Tools needed: Bible, pencil, paper, cell phone, and money

In opening the class, ask the students to list in order their 10 most valuable things. Ask the students to share their responses and ask why the items listed are important to them. Ask them if they know the cost of each item they listed. Share some of your important things (cell phone, driver’s license, and car keys) and briefly explain what they mean to you and their value.

More than likely no one will list valuable things/possessions as being their character, virtue, trustworthiness, Christianity, or family. We often only place a value (monetary) on inanimate objects and have a hard time placing a value on our own self worth.

Ask the students who is responsible for the protection of the items they listed.
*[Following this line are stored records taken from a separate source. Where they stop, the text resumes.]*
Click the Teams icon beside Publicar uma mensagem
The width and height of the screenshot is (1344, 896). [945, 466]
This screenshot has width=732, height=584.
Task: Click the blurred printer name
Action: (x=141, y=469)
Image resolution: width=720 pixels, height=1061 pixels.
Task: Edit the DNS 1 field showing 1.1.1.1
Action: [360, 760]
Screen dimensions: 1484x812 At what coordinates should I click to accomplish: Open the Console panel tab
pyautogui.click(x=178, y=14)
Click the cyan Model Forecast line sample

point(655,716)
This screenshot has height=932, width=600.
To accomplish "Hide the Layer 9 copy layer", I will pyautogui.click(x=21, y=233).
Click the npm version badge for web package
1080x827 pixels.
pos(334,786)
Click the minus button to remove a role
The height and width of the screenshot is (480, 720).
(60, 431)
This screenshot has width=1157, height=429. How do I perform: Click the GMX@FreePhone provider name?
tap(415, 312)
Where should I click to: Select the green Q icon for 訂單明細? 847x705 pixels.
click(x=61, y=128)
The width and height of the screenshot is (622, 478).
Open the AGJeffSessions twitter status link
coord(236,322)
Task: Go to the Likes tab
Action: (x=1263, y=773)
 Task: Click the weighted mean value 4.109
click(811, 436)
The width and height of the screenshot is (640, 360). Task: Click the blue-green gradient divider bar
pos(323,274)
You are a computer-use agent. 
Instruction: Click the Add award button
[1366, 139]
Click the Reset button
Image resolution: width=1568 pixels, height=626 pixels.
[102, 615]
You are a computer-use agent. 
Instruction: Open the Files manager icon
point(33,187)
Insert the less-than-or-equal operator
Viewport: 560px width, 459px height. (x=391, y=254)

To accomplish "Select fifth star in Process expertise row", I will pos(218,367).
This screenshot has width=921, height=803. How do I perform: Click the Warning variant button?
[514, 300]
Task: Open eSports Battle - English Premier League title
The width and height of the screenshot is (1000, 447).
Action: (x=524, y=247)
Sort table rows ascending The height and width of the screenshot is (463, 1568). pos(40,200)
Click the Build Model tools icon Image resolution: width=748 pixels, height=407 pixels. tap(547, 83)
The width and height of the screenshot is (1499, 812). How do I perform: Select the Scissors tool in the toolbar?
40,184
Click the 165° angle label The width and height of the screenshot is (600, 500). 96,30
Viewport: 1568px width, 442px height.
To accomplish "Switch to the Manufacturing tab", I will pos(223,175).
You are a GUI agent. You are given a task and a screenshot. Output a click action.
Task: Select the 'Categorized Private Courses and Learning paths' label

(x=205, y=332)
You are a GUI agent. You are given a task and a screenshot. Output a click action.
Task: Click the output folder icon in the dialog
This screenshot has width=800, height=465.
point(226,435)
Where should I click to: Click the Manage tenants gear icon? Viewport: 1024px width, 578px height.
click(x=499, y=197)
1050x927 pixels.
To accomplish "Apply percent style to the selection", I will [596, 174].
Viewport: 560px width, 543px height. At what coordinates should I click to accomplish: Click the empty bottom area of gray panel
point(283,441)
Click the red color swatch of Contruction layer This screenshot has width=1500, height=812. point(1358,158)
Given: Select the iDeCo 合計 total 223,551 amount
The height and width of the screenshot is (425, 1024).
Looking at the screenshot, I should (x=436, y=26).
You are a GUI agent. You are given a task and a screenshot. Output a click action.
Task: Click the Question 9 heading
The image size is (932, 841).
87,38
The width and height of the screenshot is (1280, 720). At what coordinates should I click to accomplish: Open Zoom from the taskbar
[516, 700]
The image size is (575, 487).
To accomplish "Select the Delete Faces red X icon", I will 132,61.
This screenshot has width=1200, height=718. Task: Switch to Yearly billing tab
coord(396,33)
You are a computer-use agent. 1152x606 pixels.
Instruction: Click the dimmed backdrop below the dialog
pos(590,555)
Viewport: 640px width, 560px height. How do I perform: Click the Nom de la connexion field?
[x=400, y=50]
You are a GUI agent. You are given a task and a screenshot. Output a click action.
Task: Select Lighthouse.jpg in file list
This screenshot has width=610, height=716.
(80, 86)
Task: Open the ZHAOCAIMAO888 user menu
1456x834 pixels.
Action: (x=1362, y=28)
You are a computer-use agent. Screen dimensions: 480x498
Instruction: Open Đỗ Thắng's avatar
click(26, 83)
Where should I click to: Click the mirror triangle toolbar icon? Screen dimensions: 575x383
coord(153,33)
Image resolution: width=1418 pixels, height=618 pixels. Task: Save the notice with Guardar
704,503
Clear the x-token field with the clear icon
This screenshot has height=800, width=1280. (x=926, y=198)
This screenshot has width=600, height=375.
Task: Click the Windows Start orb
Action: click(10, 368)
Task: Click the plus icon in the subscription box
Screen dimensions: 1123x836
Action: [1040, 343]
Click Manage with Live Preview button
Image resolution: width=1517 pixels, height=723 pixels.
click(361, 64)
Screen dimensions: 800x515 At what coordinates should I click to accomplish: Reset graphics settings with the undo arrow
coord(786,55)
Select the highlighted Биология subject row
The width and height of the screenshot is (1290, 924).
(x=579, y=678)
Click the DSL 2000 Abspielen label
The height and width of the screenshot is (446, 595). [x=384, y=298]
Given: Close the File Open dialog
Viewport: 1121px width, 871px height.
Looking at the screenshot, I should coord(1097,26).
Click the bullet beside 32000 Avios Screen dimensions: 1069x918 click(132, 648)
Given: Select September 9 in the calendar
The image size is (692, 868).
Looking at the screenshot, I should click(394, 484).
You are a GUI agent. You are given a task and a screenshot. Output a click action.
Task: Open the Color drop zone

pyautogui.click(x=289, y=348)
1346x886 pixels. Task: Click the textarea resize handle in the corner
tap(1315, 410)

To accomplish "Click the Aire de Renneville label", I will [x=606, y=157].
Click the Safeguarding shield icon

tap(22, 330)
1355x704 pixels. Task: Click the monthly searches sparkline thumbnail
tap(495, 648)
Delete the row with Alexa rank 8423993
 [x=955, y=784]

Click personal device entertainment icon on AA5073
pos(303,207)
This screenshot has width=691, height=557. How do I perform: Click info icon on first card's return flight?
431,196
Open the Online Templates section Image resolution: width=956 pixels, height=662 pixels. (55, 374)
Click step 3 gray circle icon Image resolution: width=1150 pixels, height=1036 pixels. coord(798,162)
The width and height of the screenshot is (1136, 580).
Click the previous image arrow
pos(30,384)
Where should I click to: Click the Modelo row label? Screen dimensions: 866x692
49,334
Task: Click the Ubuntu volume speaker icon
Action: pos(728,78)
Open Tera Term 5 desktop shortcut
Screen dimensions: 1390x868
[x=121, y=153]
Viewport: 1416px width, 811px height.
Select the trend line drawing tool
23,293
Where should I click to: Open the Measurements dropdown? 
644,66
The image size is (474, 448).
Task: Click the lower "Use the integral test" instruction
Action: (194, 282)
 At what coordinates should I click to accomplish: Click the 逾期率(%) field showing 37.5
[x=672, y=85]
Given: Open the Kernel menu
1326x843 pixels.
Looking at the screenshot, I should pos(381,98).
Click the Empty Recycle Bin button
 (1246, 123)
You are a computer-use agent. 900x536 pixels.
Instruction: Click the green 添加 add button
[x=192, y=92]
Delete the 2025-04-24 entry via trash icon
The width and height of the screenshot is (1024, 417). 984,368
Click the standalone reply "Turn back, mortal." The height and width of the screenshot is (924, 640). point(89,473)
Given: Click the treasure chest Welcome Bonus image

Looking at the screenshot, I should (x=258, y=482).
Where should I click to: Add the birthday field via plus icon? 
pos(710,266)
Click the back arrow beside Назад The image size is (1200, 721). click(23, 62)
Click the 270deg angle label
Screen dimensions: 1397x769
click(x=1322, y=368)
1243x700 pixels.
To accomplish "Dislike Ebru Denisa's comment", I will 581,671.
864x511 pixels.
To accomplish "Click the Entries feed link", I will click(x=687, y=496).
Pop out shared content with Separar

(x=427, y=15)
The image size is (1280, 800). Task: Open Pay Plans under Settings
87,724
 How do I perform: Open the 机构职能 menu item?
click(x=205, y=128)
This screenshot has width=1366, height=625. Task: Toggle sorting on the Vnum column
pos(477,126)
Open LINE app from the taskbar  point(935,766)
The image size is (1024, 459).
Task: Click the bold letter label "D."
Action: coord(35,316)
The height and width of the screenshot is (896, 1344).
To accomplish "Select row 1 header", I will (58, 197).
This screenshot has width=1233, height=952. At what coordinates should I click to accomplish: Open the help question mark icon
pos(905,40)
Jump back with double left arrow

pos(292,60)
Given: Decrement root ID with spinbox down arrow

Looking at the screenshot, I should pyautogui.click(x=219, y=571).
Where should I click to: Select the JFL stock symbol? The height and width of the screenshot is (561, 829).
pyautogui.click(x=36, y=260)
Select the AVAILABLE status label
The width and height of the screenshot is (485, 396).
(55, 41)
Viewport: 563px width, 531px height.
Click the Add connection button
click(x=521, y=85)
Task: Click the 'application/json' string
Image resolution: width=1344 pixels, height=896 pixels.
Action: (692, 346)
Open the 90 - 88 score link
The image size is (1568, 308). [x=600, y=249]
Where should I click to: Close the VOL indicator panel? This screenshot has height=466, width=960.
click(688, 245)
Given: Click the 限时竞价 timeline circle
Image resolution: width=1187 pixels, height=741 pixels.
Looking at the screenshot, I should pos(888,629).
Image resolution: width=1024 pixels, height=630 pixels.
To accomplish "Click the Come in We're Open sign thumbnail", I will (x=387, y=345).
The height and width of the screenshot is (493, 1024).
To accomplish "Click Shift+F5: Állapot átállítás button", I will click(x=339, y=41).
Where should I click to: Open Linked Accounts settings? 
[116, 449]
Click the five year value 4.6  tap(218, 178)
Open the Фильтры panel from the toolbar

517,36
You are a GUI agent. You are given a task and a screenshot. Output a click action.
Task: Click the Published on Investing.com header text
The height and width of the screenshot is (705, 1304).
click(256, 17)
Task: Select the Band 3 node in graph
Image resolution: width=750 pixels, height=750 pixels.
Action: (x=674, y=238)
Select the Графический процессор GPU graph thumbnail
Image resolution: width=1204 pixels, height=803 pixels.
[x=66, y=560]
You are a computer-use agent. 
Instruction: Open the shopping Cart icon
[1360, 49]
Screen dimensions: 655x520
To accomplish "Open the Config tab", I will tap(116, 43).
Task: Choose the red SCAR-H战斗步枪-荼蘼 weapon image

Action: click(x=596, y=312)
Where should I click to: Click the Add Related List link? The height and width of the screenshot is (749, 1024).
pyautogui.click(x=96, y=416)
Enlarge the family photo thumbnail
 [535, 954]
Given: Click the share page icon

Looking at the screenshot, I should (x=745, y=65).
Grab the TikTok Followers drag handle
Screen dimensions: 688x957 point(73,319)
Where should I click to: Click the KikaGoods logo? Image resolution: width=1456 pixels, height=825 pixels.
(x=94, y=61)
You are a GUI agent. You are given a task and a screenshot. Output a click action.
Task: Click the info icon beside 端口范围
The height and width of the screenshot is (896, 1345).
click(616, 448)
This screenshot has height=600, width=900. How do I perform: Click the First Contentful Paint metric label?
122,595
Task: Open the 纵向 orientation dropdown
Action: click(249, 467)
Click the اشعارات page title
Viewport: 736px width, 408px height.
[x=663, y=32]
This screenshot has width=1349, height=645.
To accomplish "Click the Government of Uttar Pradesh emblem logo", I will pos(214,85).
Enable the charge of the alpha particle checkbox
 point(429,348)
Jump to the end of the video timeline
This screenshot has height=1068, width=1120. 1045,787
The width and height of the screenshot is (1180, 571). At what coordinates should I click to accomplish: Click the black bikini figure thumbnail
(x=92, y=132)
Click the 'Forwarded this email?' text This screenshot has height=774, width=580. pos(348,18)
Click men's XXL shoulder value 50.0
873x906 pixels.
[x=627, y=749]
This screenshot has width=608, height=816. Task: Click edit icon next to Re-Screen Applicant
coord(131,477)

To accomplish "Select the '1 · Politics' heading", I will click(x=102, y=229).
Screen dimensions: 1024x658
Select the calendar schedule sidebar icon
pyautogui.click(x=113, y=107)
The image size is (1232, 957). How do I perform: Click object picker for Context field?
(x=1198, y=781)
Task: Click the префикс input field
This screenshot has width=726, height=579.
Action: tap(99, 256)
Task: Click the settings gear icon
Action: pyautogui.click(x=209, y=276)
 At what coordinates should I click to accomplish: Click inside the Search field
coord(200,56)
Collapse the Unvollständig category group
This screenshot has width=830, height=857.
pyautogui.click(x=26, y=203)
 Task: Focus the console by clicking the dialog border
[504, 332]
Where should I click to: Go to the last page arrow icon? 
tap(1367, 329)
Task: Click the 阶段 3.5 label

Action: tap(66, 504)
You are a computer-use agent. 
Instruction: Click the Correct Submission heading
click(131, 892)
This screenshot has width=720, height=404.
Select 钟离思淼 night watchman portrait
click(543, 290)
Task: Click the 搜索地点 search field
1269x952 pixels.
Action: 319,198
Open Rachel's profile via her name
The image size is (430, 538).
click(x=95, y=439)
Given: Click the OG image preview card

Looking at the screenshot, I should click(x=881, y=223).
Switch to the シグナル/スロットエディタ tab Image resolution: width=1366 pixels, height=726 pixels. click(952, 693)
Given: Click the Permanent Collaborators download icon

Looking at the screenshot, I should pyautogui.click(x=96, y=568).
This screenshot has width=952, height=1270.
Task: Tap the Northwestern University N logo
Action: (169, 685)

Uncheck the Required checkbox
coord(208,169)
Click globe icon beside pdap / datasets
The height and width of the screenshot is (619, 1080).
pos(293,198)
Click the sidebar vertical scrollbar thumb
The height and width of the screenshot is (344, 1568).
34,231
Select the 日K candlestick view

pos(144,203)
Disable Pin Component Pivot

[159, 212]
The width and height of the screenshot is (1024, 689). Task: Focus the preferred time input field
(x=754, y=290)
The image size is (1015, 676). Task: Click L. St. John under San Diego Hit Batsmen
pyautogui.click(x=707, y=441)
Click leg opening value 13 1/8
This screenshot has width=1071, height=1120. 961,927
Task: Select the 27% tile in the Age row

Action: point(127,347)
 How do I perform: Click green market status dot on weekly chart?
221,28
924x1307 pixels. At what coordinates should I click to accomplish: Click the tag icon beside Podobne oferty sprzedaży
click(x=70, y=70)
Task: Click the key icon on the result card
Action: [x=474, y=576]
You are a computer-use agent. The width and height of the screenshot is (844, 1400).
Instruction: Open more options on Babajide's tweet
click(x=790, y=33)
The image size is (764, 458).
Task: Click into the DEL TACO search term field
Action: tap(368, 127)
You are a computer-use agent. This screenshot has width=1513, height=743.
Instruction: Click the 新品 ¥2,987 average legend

Ask them ways they protect their possessions (keeping it locked up, keeping it in their pocket or within arms reach, and insurance). Ask a student who listed their cell phone as a valuable possession and if you could keep it for a couple of days, if the response is no, ask them why. Ask your students to consider ways their parents protect them (as a valuable possession) and how that can come across as being overbearing or overly possessive. Would they just leave their possessions in the parking lot over night and expect it to be there the next day unharmed. We take care of what we love.

There are many scriptures that can be used such as: “Train up a child in the way he should go and when he is old he will not depart from it”, Titus II talks about the teaching of good character, Noah is a great example of a fathers protection (most children today would think their parents were crazy to do such a thing as Noah did)

Explain to your students that their parents lock their valuables up, some have home alarms, insurance but all of those things are corruptible/temporal. Explain that each one of them is far more valuable, to be exact “priceless”. Express that their parents should and will protect their most valuable possession, them. Christ also paid a price for them, and they are equal to the price that was paid (Mathew Henry).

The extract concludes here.